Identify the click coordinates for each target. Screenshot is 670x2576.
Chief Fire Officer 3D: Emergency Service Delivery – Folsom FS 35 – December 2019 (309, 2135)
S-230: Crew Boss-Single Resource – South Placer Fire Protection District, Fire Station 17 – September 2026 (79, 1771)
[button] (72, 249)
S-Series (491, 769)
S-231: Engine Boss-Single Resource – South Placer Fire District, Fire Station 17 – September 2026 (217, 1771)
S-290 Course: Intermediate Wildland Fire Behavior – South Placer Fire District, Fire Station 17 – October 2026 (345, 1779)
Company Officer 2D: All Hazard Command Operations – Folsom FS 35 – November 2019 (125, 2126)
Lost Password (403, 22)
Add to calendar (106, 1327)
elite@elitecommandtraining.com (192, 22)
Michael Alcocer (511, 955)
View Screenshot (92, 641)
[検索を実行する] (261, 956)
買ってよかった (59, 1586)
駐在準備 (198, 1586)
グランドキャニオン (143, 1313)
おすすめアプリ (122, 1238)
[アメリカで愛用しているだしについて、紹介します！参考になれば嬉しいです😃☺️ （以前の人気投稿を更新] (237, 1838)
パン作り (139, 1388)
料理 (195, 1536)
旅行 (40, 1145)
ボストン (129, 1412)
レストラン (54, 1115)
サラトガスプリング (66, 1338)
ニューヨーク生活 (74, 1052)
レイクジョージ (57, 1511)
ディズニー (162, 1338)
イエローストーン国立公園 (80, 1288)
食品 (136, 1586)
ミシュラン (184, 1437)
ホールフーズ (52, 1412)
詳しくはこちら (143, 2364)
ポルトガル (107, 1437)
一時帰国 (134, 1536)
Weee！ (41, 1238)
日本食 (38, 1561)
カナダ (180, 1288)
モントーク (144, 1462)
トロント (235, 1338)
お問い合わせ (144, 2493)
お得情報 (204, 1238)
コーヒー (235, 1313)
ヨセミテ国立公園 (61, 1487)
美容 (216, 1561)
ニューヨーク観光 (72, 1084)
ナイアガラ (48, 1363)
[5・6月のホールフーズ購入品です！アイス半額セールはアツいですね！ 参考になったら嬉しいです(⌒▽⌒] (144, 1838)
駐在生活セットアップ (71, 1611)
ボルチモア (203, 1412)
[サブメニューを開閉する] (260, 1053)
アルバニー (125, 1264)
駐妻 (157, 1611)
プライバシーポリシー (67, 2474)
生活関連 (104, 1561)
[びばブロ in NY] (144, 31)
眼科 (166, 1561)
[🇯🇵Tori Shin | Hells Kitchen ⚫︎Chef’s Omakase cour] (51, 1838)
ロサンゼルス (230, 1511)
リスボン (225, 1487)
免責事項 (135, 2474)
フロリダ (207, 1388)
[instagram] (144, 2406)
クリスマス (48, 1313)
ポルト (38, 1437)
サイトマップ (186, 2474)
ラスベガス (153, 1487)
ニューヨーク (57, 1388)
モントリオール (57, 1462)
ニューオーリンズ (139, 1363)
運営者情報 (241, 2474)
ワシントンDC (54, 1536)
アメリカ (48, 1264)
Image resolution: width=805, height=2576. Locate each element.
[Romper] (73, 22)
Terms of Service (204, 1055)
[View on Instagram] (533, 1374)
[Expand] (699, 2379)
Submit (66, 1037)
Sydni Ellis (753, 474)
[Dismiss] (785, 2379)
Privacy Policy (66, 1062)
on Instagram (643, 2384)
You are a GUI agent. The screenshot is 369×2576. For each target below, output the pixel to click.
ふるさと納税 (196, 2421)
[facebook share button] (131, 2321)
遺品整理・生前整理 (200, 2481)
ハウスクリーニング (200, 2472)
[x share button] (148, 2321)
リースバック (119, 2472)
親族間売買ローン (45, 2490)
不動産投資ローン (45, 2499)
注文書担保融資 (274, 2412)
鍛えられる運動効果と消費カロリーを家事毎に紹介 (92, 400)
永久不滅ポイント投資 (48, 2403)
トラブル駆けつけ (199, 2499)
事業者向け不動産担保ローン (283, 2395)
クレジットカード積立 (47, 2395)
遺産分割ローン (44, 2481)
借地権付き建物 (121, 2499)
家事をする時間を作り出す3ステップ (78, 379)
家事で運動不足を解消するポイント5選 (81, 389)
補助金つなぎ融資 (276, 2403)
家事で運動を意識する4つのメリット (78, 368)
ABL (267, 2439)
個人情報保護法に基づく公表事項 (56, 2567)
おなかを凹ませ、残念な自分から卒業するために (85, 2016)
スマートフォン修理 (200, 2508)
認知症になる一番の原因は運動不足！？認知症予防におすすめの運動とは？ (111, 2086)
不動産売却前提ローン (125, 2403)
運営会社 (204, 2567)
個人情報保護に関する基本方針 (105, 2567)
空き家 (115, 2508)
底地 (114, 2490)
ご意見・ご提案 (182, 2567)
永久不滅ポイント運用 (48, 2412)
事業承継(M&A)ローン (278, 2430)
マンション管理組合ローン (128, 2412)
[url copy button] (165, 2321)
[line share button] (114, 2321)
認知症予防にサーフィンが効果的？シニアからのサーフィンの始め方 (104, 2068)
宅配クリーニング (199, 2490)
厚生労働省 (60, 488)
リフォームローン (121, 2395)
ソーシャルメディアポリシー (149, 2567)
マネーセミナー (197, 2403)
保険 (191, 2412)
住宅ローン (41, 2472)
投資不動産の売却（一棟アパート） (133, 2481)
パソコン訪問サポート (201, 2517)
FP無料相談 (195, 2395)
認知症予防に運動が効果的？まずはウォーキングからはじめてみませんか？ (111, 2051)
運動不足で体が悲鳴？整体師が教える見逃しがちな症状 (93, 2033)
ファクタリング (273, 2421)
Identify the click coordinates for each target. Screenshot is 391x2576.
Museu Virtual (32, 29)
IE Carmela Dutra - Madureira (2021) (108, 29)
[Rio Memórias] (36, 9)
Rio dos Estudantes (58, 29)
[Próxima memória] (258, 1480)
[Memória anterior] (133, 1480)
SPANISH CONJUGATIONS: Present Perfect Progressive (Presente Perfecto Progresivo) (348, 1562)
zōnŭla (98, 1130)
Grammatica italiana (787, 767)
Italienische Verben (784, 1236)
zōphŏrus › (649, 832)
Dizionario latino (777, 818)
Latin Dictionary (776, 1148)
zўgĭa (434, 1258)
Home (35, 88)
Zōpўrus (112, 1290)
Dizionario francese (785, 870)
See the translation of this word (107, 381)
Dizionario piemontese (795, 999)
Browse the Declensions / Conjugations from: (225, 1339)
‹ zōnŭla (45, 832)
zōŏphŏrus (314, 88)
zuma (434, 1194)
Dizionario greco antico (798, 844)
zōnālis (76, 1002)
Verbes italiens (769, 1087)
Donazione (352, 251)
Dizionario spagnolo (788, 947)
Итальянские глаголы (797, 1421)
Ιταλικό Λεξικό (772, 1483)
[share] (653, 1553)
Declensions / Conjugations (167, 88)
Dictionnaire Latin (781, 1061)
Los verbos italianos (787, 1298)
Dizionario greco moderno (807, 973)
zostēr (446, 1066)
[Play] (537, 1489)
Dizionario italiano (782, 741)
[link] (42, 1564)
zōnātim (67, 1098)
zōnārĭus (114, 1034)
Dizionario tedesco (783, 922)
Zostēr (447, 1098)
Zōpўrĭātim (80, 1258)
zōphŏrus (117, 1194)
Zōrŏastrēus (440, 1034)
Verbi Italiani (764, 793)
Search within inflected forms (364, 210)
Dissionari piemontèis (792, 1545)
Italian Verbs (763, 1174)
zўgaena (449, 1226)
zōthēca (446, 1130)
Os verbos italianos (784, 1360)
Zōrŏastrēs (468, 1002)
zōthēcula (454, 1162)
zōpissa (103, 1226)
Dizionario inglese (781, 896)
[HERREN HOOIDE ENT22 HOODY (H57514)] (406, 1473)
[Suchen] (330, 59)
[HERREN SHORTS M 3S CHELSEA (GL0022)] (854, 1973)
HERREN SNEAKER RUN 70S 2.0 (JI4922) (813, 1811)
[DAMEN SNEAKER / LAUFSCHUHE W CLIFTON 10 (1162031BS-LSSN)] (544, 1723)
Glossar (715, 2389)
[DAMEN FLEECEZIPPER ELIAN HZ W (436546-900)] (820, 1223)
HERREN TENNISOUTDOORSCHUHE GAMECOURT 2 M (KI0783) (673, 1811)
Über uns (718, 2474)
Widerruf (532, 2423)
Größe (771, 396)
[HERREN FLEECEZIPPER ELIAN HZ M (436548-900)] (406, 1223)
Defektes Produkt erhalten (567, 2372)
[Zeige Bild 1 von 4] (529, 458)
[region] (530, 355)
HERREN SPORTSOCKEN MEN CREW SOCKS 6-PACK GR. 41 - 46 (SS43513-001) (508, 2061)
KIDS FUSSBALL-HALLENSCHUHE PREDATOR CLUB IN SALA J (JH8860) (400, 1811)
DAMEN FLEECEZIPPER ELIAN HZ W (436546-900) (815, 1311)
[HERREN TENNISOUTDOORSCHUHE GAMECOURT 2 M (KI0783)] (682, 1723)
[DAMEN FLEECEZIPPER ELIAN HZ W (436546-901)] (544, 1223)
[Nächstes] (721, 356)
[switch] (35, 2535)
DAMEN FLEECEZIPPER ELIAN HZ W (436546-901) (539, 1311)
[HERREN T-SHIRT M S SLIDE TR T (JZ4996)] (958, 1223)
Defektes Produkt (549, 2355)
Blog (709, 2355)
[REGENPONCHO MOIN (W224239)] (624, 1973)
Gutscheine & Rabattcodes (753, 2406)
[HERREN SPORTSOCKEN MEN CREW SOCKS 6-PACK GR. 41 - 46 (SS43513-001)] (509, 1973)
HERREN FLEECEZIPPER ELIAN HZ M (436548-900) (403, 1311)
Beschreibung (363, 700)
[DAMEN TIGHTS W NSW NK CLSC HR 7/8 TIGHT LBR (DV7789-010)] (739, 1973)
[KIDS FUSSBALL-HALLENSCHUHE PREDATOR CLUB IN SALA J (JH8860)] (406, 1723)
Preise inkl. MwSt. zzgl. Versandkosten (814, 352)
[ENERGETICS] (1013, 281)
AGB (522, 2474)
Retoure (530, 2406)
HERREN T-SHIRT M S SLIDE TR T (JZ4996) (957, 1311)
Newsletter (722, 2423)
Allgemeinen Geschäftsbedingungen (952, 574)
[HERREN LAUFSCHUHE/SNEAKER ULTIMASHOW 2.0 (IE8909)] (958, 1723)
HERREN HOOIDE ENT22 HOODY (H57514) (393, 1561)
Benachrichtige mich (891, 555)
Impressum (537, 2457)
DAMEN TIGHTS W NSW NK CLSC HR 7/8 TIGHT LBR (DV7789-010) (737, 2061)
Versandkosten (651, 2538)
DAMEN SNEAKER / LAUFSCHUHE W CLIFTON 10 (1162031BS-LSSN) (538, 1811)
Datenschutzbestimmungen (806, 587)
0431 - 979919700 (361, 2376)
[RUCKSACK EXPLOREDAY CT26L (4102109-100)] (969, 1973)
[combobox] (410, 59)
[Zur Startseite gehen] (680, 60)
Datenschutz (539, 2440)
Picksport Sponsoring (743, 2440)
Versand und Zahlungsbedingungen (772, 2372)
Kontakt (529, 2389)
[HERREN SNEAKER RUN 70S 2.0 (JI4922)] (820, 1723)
──────────
## WHAT IS BEING ASKED:
As listed above, the lines from the line with "パソコン訪問サポート (201, 2517)" to the line with "[Memória anterior] (133, 1480)" are to be echoed exactly, with both ends included and nothing added.

## OUTPUT:
パソコン訪問サポート (201, 2517)
FP無料相談 (195, 2395)
認知症予防に運動が効果的？まずはウォーキングからはじめてみませんか？ (111, 2051)
運動不足で体が悲鳴？整体師が教える見逃しがちな症状 (93, 2033)
ファクタリング (273, 2421)
Identify the click coordinates for each target. Screenshot is 391x2576.
Museu Virtual (32, 29)
IE Carmela Dutra - Madureira (2021) (108, 29)
[Rio Memórias] (36, 9)
Rio dos Estudantes (58, 29)
[Próxima memória] (258, 1480)
[Memória anterior] (133, 1480)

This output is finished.